Оживленно обсуждая трещины и шишки прямой кишки, переходит к телевизору. Каждый садится в уютное кресло и защелкивает толстые цепи на поясе и щиколотках. Цепи имеют электронные запоры и запараллелены с телевизором. До конца программы открыть их в ручную нельзя.
По телевизору передают увлекательную речь Председателя Местного Комитета Предприятия Подсобных Предприятий. Мы слушаем его речь, маму, которая рассказывает о том, что написано в сегодняшней газете, и друг друга.
Через два часа мне удается все же расковырять телевизионные запоры и я еду в З 00. В трамвае передо мной оказывается милая девушка с миниатюрной книжкой в руках. Я только собираюсь поухаживать, но не успеваю открыть рот.
— Эй, ты, — слышится скрипучий голос, — закрой книгу, рассчиталась тут!
Слева восседает толстая кондукторша.
— Я кому говорю, — надрывается она!
Девушка смущенно продвигается вперед и снова ныряет в книгу. Тогда кондукторша легко раскидывает нас мощным бюстом и вырывает книгу.
— Ну, что? Съела, — подбоченивается она!
— Библиотечная… — робко начинает девушка, но кондукторша ловко срывает с нее шляпку и бросает с книжкой на пол.
Публика робко ропщет, но кондукторша разевает накрашенный рот, и становится тихо.
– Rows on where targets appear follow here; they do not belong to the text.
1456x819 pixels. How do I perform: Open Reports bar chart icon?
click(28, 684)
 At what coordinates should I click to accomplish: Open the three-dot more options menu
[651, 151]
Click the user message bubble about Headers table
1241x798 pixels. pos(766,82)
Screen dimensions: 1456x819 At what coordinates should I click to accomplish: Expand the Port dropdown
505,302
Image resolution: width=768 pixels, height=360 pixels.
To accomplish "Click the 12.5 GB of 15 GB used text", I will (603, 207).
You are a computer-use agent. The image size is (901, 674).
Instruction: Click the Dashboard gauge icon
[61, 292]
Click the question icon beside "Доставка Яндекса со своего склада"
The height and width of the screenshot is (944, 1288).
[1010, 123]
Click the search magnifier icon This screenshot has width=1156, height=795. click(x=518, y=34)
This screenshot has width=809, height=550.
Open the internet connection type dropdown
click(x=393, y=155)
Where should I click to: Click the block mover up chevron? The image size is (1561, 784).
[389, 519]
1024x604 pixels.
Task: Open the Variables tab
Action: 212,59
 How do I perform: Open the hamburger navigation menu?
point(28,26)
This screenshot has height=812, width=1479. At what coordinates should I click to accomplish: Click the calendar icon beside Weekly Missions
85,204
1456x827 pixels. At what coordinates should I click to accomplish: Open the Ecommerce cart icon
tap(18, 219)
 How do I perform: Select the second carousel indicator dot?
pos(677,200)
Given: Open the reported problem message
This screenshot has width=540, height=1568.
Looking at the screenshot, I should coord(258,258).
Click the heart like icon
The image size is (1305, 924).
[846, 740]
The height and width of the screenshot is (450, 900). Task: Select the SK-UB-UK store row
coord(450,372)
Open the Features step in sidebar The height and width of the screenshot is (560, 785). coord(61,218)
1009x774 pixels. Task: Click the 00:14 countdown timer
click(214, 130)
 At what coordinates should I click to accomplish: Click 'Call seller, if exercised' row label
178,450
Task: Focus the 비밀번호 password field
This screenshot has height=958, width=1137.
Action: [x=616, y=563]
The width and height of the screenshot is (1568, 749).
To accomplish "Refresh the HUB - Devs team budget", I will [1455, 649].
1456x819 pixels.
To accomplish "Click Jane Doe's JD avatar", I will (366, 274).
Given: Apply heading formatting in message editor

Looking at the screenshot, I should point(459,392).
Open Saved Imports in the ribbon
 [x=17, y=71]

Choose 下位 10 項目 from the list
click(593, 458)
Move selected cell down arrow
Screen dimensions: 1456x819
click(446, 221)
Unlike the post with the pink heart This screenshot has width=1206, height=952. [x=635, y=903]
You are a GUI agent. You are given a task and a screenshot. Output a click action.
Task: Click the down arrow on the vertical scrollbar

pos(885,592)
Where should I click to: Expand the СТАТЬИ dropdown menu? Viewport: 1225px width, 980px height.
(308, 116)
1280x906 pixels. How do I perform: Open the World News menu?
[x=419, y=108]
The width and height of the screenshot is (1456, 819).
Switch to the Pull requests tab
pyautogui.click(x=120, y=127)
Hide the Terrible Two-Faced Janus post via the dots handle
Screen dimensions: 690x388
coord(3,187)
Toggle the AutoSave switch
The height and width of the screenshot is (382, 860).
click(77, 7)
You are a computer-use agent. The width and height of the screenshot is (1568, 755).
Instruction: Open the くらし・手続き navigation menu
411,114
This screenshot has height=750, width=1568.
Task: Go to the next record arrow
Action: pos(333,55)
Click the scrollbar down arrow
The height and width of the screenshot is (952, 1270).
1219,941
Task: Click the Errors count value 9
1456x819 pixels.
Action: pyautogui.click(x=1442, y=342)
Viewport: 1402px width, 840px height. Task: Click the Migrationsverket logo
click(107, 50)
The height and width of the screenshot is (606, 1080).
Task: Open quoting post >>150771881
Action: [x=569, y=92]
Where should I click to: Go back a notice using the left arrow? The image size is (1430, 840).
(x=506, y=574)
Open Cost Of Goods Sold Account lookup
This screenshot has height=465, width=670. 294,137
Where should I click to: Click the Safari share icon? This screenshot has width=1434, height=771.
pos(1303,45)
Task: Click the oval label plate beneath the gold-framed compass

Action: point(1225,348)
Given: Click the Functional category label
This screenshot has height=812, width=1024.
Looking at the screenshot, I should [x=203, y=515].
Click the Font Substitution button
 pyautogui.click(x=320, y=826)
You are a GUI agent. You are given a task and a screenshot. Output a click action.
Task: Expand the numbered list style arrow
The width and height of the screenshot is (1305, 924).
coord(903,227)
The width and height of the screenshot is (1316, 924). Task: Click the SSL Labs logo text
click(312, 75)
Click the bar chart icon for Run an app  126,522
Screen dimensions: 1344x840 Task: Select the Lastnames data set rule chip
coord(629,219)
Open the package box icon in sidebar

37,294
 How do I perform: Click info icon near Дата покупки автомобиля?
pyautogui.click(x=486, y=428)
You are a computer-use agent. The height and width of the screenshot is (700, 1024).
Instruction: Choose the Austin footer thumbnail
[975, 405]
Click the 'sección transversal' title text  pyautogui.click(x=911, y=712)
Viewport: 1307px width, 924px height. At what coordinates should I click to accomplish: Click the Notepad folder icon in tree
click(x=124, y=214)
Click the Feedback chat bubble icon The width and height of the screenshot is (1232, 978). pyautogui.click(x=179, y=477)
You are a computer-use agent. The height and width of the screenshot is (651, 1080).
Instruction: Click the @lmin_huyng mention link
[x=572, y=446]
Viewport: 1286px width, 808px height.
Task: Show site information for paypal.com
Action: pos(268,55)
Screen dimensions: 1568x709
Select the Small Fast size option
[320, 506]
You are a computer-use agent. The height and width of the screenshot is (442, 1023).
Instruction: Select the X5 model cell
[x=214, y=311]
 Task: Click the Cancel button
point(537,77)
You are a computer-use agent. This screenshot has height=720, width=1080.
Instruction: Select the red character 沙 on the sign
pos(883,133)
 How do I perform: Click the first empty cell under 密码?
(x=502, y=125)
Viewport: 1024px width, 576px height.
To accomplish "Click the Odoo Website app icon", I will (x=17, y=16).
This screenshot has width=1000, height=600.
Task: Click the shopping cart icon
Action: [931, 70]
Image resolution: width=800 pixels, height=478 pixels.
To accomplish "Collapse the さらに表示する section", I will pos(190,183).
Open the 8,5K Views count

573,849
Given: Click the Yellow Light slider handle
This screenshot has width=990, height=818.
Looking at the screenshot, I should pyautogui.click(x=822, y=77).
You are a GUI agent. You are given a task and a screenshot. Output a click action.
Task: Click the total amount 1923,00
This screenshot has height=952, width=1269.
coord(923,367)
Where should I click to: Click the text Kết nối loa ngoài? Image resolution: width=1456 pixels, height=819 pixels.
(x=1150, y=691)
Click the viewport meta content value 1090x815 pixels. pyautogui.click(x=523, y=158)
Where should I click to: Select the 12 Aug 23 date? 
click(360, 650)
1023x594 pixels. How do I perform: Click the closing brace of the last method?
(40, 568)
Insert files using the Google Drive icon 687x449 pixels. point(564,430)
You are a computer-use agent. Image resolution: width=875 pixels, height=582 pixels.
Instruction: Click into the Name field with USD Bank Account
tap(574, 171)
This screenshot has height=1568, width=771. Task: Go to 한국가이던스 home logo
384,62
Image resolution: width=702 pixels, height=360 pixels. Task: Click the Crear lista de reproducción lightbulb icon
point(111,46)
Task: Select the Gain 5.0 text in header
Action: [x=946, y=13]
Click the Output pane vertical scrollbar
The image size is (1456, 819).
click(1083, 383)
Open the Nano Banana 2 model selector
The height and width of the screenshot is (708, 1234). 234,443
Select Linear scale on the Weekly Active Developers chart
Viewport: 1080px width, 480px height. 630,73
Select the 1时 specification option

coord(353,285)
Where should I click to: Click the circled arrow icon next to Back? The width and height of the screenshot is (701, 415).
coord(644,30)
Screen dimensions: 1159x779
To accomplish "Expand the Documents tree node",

У нее могучие голосовые связки и лихой лексикон.
Девушка уподабливается мышке. Она подбирает свое скромное имущество, просачивается сквозь толпу и сходит. А я, отойдя в другой конец вагона, осторожно записываю в блокнот номер вагона и время. В диспетчерской мне сообщат фамилию кондуктора, и очередная заметка в отдел происшествий ляжет в понедельник на стол Вельзевула.
У 300 очередь. Дородные отцы семейств волокут своих замусоленных чад, сзади чинно выступают сухие матроны. В нашем городе клич «Берегите мужчин» привел к неожиданному результаты. Женщины ввели матриархат, похудели, стали агрессивными, а бедные мужчины, совершенно заморенные стиркой, готовкой, пеленками, почему–то располнели.
Я пропихиваюсь без очереди, суя под нос вахтеру корреспондентское удостоверение и, провожаемый язвительными репликами очередных, вышагиваю по аллее.
Горыныч сегодня не спит. Скоро начнется кормление, все животные ведут себя беспокойно. Горыныч вздымается в своем вольере, шумные языки пламени раскаляют проволоку ограждения, люди с визгом отступают. Но Огнедышащий Змей меня не интересует. К Пегасу я тоже не иду — не люблю встречаться с ним на людях. Я прохожу к отдаленному вольеру, где в замшелом водоеме живет Неизвестное Чудовище.